The basis weight of the first liquid absorption layer may be 10 to ²⁰⁰ g / m ² . Thereby, the sensitivity of the liquid sensor can be improved.

  ADVANTAGE OF THE INVENTION According to this invention, the liquid sensor which can be reduced in thickness and weight, and can be manufactured cheaply and easily can be provided.

FIG. 1 is a perspective view illustrating an example of a liquid sensor according to the first embodiment. (A) of FIG. 2 is principal part sectional drawing of the liquid sensor shown in FIG. FIG. 2B is a schematic cross-sectional view showing a state in which liquid is supplied to the liquid sensor shown in FIG. FIG. 3 is a perspective view showing an example of a liquid sensor according to the second embodiment. FIG. 4 is a perspective view showing an example of a liquid sensor according to the third embodiment. FIG. 5 is a schematic diagram illustrating a measurement method in the example.

  Hereinafter, preferred embodiments of the present invention will be described in detail with reference to the drawings.

(First embodiment)
FIG. 1 is a perspective view illustrating an example of a liquid sensor according to the first embodiment. 2A is a cross-sectional view of the main part of the liquid sensor shown in FIG. 1, and FIG. 2B is a schematic diagram showing a state in which liquid is supplied to the liquid sensor shown in FIG. It is sectional drawing.

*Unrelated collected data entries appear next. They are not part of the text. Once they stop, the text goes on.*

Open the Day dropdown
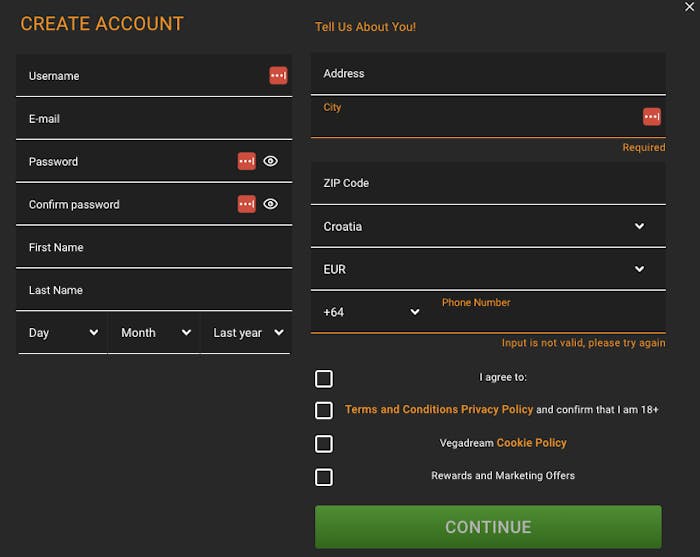This screenshot has height=557, width=700. click(x=63, y=333)
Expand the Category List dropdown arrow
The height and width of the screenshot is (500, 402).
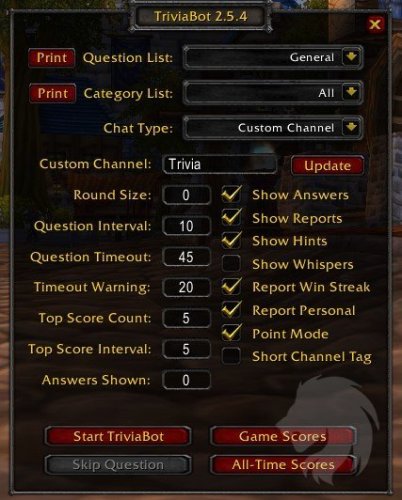(x=351, y=92)
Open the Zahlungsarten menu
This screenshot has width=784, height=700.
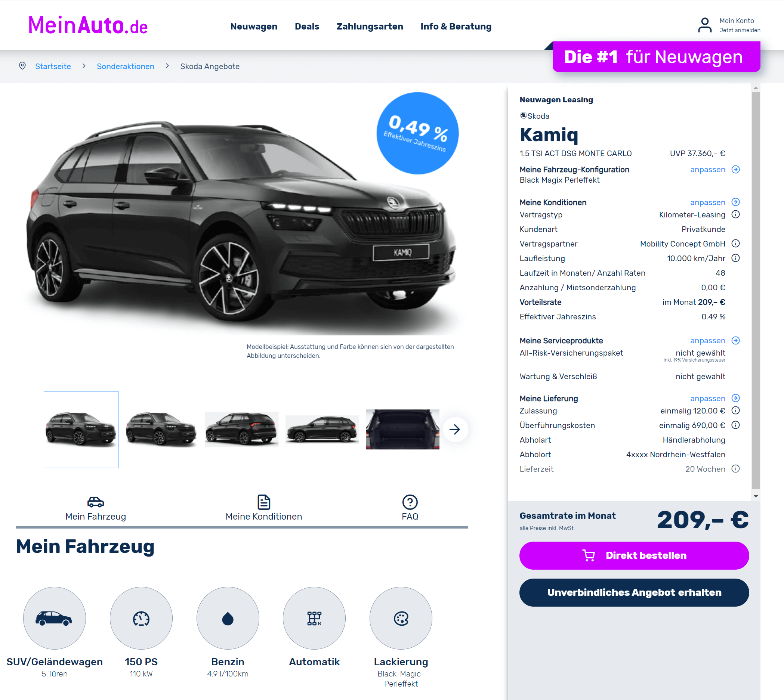tap(370, 27)
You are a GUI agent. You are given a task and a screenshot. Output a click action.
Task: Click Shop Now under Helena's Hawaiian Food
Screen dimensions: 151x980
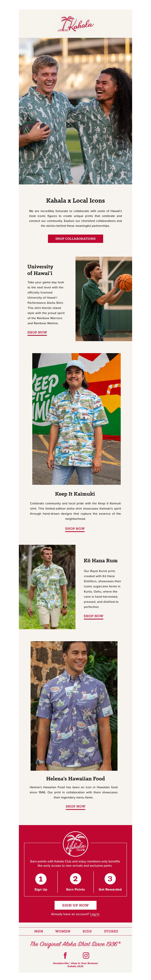tap(76, 807)
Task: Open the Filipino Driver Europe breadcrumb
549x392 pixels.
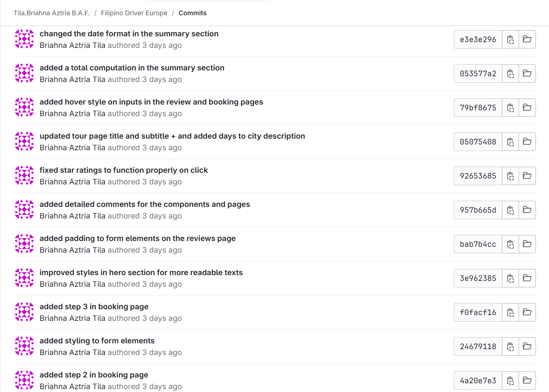Action: 134,13
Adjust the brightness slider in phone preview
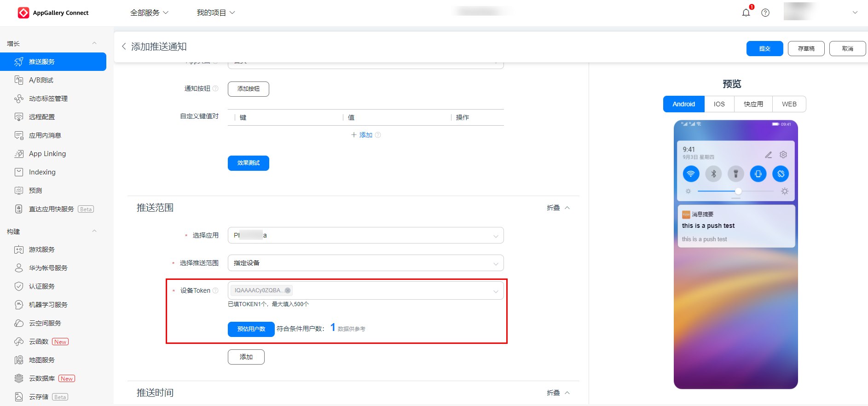The width and height of the screenshot is (868, 406). (738, 191)
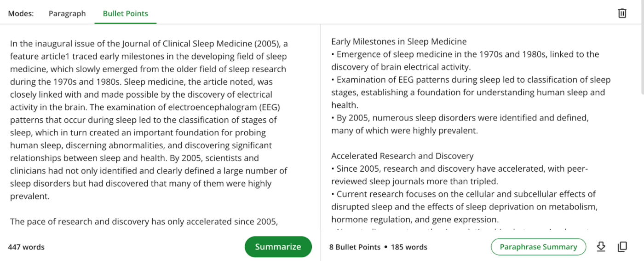Screen dimensions: 644x261
Task: Click the '8 Bullet Points' count label
Action: pos(355,247)
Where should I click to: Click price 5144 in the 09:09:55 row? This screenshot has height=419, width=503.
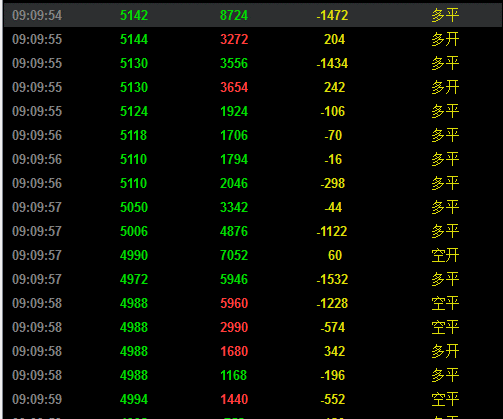pos(134,39)
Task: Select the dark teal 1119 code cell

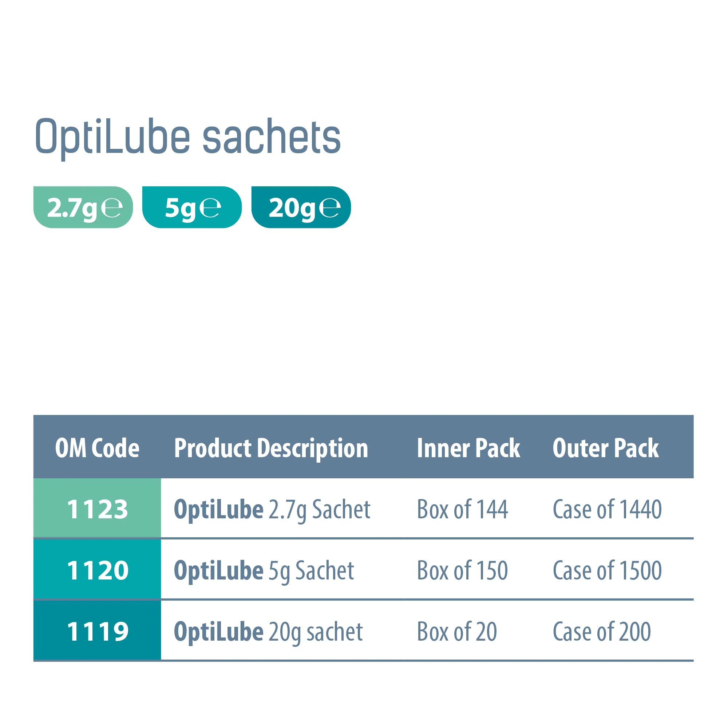Action: tap(97, 631)
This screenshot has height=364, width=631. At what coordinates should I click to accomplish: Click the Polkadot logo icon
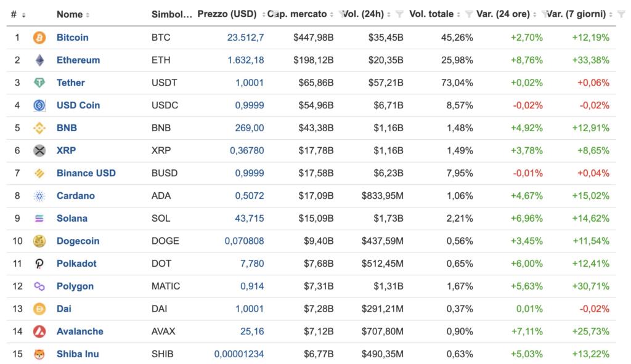click(39, 264)

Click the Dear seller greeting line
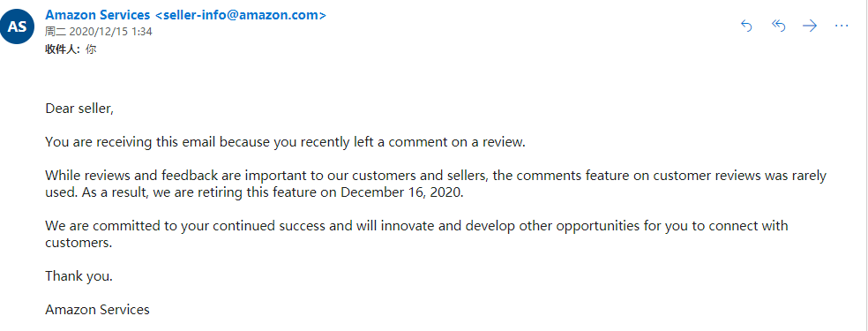pos(79,109)
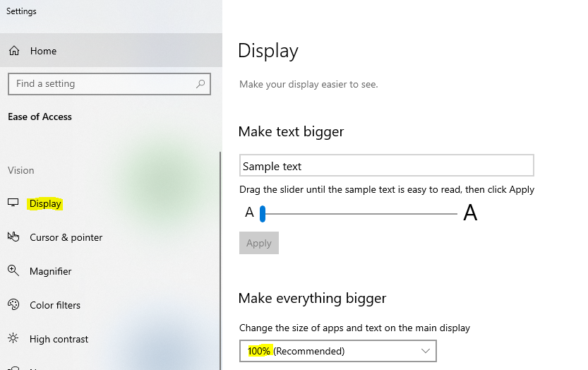Open the Cursor & pointer settings page
The image size is (588, 370).
coord(66,237)
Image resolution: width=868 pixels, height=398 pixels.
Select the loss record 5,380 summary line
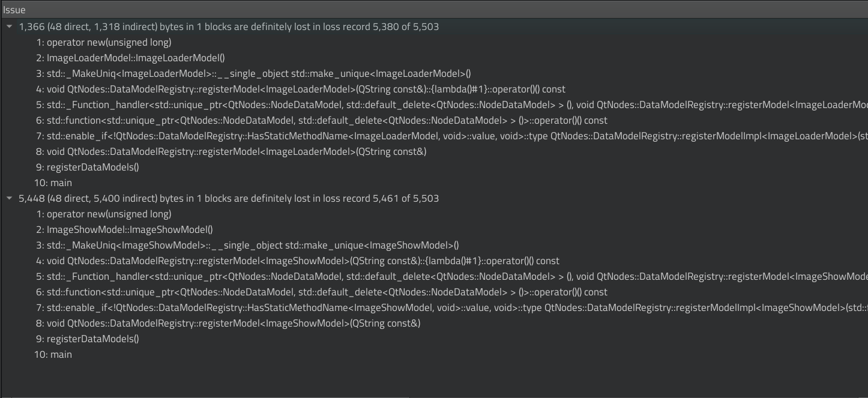(x=228, y=26)
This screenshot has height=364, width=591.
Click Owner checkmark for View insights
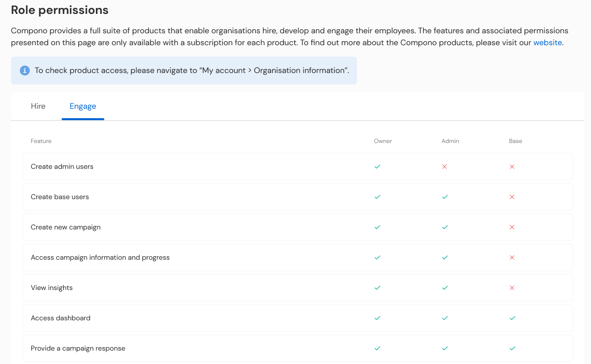point(377,288)
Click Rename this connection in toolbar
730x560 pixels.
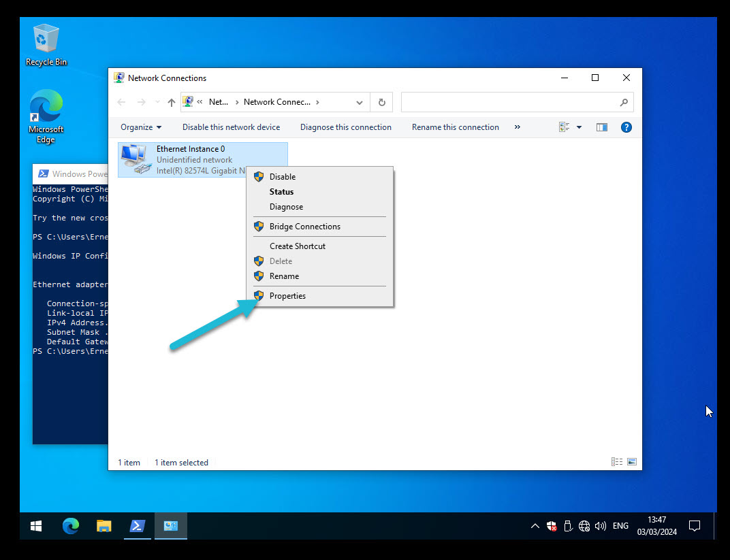pyautogui.click(x=455, y=127)
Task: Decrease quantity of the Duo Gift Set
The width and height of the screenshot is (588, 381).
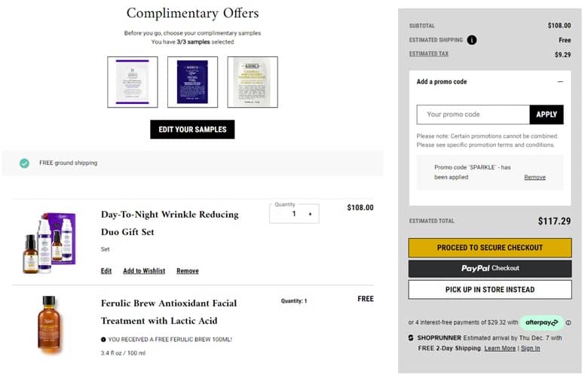Action: [x=278, y=215]
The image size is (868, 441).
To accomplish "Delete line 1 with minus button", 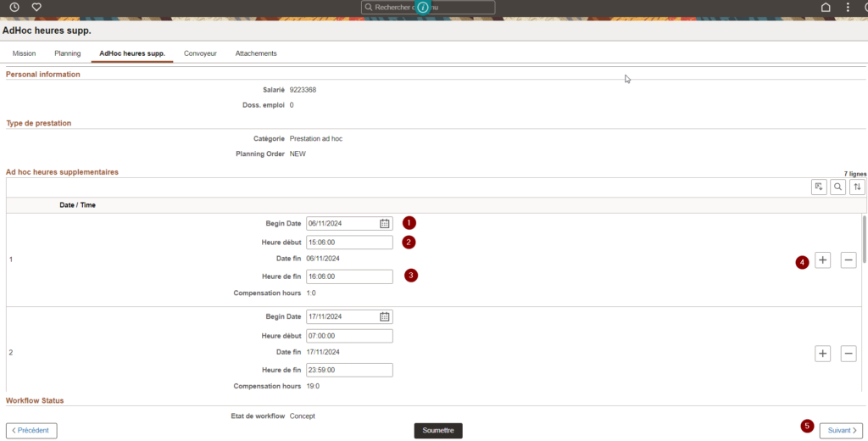I will [x=849, y=260].
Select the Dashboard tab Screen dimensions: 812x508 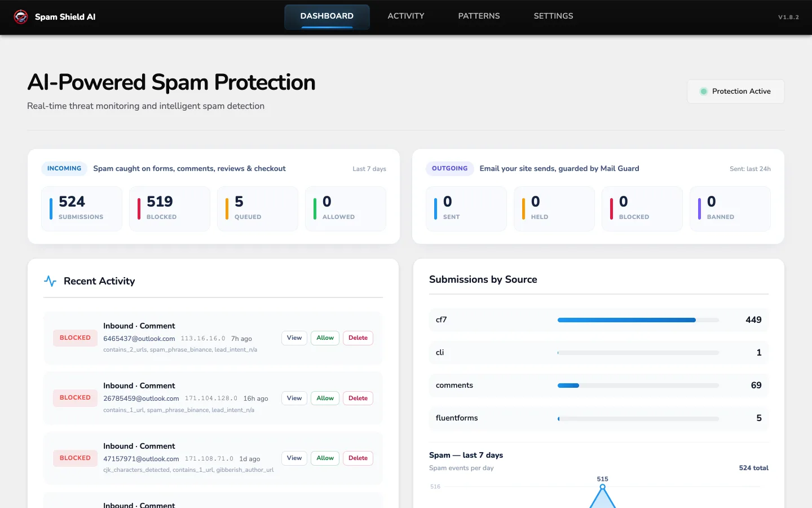327,16
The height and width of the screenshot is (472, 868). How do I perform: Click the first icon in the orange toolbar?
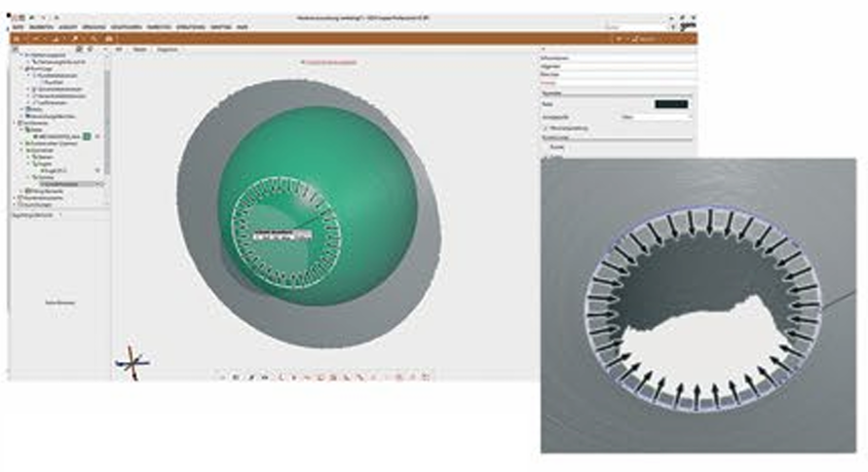tap(17, 38)
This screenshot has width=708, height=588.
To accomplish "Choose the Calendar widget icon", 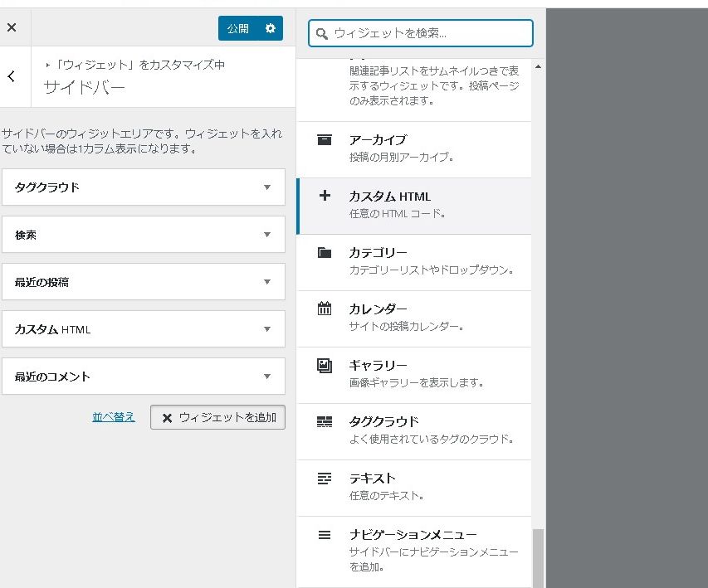I will 325,309.
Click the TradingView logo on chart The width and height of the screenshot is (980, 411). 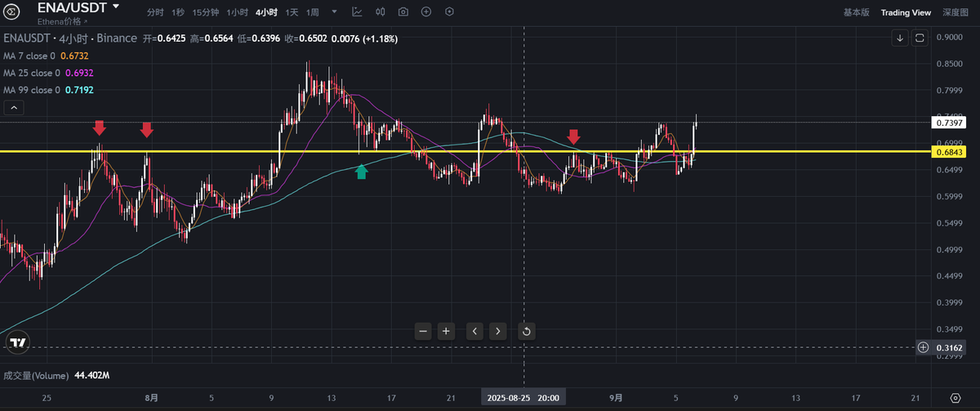tap(19, 343)
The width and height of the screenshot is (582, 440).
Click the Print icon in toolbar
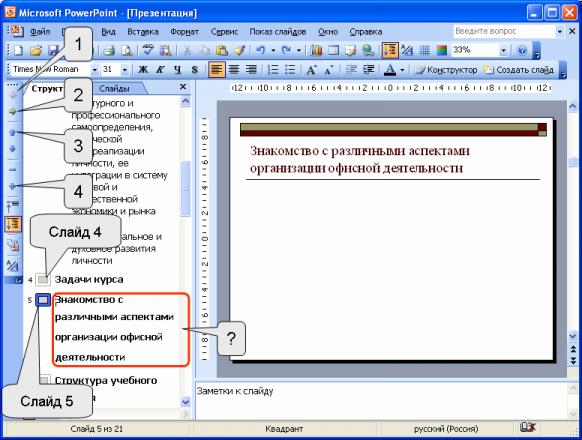[x=109, y=50]
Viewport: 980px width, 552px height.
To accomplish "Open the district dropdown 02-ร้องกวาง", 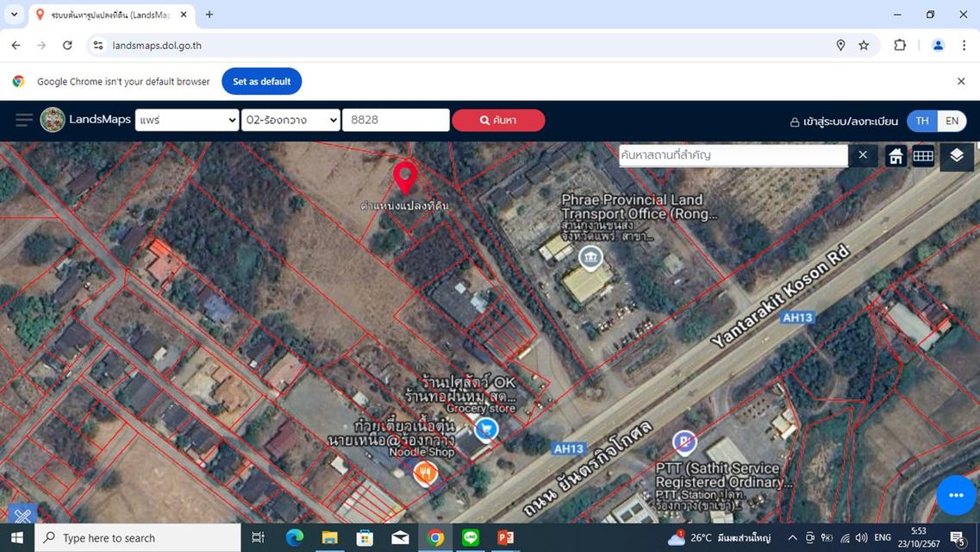I will [x=290, y=120].
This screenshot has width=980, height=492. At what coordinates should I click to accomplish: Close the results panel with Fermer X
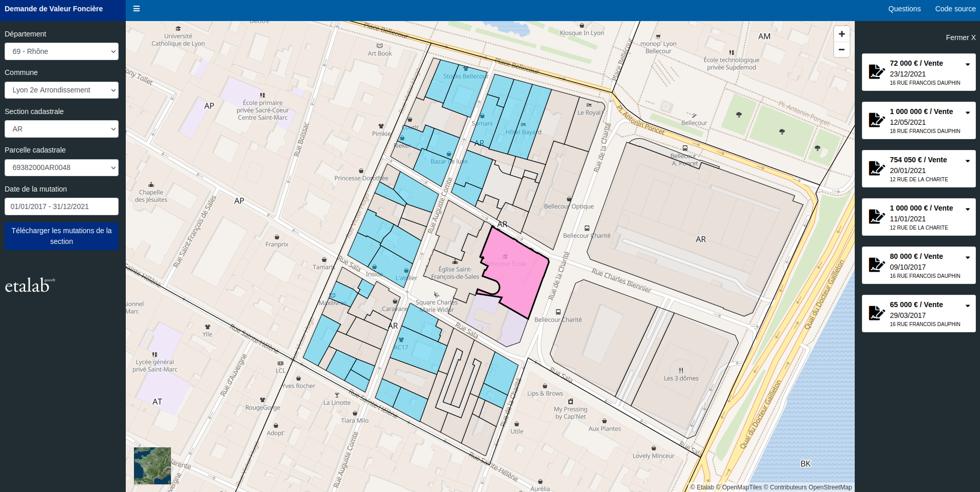960,37
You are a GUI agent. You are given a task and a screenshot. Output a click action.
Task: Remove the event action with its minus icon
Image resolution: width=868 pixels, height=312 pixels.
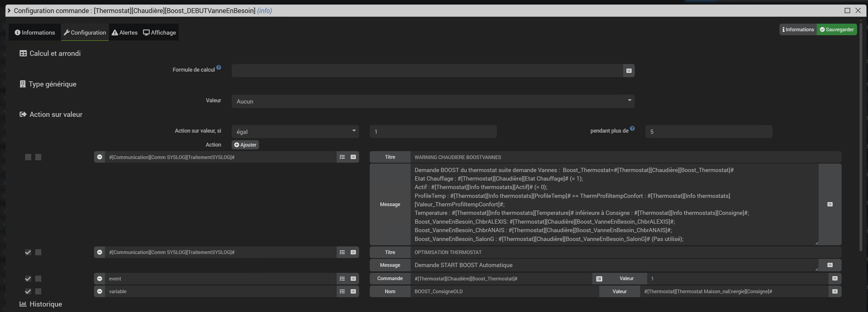99,279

  As shown in FIG. 1, the liquid sensor 2 according to the first embodiment includes a stacked body 10 in which a first conductive layer 4, an insulating layer 6, and a second conductive layer 8 are stacked in this order. The stacked body 10 has a through hole 12 that penetrates the first conductive layer 4, the insulating layer 6, and the second conductive layer 8 in the stacking direction.

  The insulating layer 6 is an electrically insulating layer and has a function of electrically insulating the first conductive layer 4 and the second conductive layer 8 in a state where no liquid is supplied to the liquid sensor 2. The material of the insulating layer 6 is not particularly limited, but a flexible material is preferable. Examples of the material of the insulating layer 6 include insulating resin, cloth, paper, and the like. Examples of the resin having insulating properties include polyethylene terephthalate, polyethylene, polypropylene, nylon, polycarbonate, polyvinyl chloride, polyvinylidene chloride, polyimide, silicone rubber, silicone resin, and thermoplastic elastomer. Among these, polyethylene terephthalate is preferable from the viewpoint of being cheaper and excellent in transparency. The thickness of the insulating layer 6 can be 0.01 to 10 mm. The thickness of the insulating layer 6 is preferably 50 to 300 μm from the viewpoint of initial insulation between the first conductive layer 4 and the second conductive layer 8 and a reduction in the thickness of the liquid sensor 2. Although the magnitude | size of the surface of the insulating layer 6 can be suitably set according to the use of the liquid sensor 2, the length of all the sides of a surface can be 10-100 cm, for example.

  The first conductive layer 4 is a conductive resin layer. The first conductive layer 4 is provided on one surface of the insulating layer 6 and has a connection portion 4a for connecting electrodes. On the opposite side of the insulating layer 6 from the connecting portion 4a, the second conductive layer 8 or the connecting portion 8a included in the second conductive layer 8 is not provided.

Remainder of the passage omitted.